Nelle brume nebbiose di un cinema americano mediamente rassicurante,
ottimista, noioso il film di Andrew Niccol acquista valenza particolare:
dalla prima straordinaria sequenza – si segue il percorso di un
proiettile dalla fabbricazione alla destinazione, ossia in mezzo agli
occhi di un bambino-soldato africano – si presenta come oggetto
contundente, scomodo ma non compiaciuto, il cui bacino della buonanotte è
una Colt premuta sulla tempia. Ci sono tutti i presupposti, in realtà,
per affondare nelle sabbie del biopic: la nascita, ascesa e caduta del
criminale sono presenti all’appello, non manca il one-man-show del
protagonista, fioriscono personaggi di contorno. Ma basta poco per
sniffare un’aria diversa, di elettrica ironia e bollente per la polvere
da sparo: l’immigrato Orlov è il pretesto per inquadrare gli States in
una lente deformante, il gringo in terra straniera, che attraverso
annotazioni sarcastiche talvolta irresistibili – Niccol fa uso sapiente
della voce off, una vera rarità, e si dimostra impeccabile sarto scenico
dal respiro ampio ed avvolgente (curioso notare Young Americans di
Bowie, in tenuta migliore delle recenti trasmissioni) – distrugge
maniacalmente convinzioni precotte, realtà stabilite, residue tenute
morali. Scivolando da una sponda all’altra del globo conosciuto, tra
Russia e Liberia, dal colbacco alla guerra civile, Orlov è la
testimonianza professionale del limbo etico post Guerra Fredda dove
l’ideale (incarnato dal concorrente Simeon Weisz) lascia il posto al
mero, inattaccabile guadagno; senza scavare nel suo mestiere, aggirando
motivazioni intrinseche e solennità di riporto, il trafficante bada solo
al danaro per assicurare uno stile alla bellissima consorte, se
interpellato confesserà candidamente che quello è il suo lavoro.
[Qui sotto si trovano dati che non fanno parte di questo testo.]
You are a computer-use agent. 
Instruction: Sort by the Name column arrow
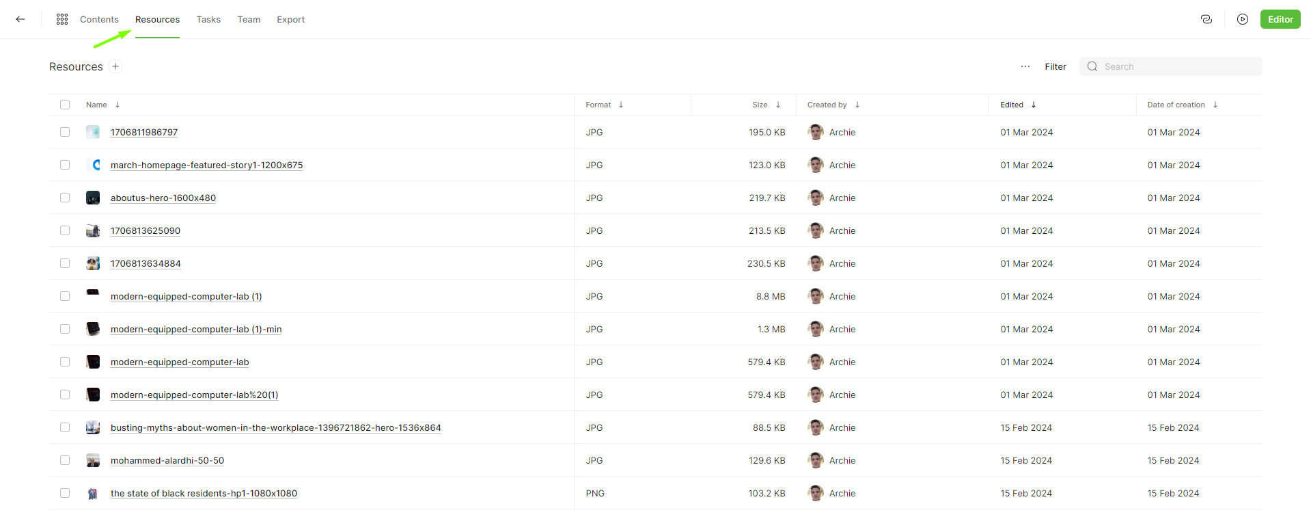click(118, 105)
Niccol, al terzo appello dopo GATTACA e S1M0NE,
conferma la delicata alchimia nel raccontare storie difficili, (mal)celate
dall’opulenta società occidentale (a piccoli passi: dopo la droga
dell’immagine e le sue derive qui si approda ad un livello più sporco e
dannatamente fisico), collocandosi sempre nel sistema – di stilemi,
codici, soluzioni riconoscibili – ed insieme ai margini di esso (il
regista giura sulle peripezie produttive): malgrado evidenti cedimenti,
strutturali perché dovuti alla trattazione stereotipica della materia (la
famiglia di Orlov, il suo declino), è proprio questa doppiezza che fa di
LORD OF WAR film di fascino malsano, senza morale, carico di sincera
scorrettezza. Non esistono bene e male, lo dimostra il geniale
rovesciamento finale, nel placido manicheismo socio-politico le ombre
possono inghiottire la luce, il sole della libertà americana si eclissa
nel Corno d’Africa, un attimo e crolla la facciata. Niccol dichiara
provocatoriamente di ispirarsi ad una storia vera: se il plot è pura
invenzione tanti Orlov si trovano oggi sulla via di Kabul, Baghdad,
Damasco in viaggio d’affari. Un cast corretto non risparmia gustose
sorprese (Holm e Sutherland in particolare) ma soprattutto si inchina al
solito Cage, attore d’inesausto talento (troppo) spesso equivocato.